## TASK TO COMPLETE
List each line in the listing that contains the string "Open", matching case exactly.

## MATERIAL

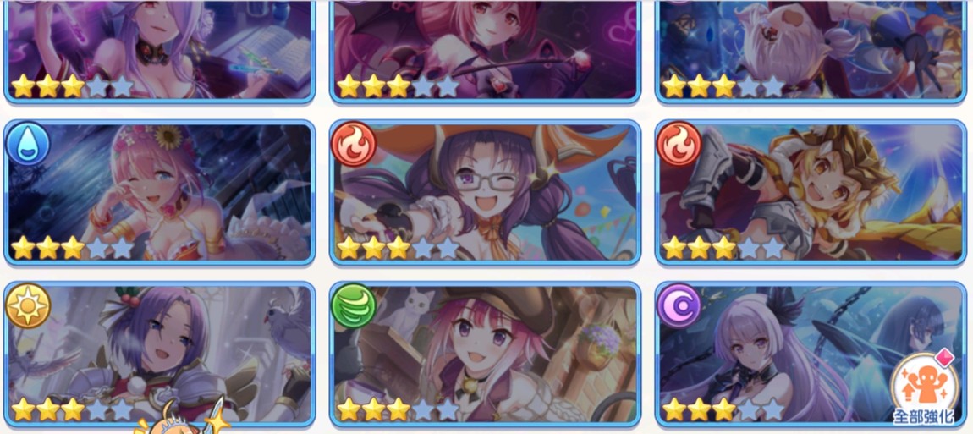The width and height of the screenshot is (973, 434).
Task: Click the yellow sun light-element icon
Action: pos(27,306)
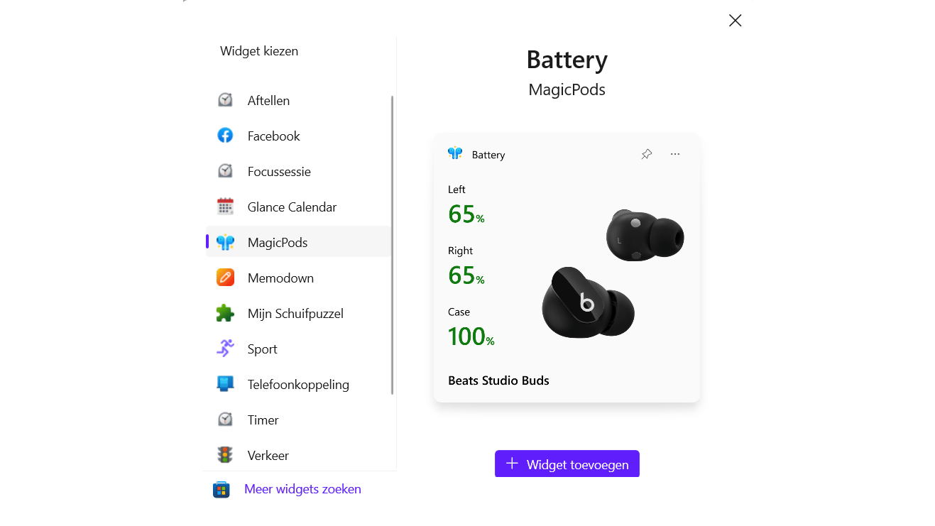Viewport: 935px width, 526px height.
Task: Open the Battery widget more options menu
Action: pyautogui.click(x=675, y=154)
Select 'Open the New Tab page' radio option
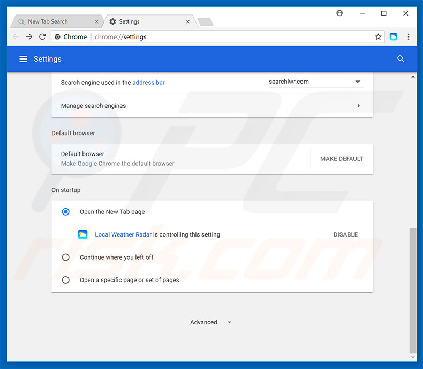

## RESULT FOR THIS TASK
Task: Open the Battery widget more options menu
Select 'Open the New Tab page' radio option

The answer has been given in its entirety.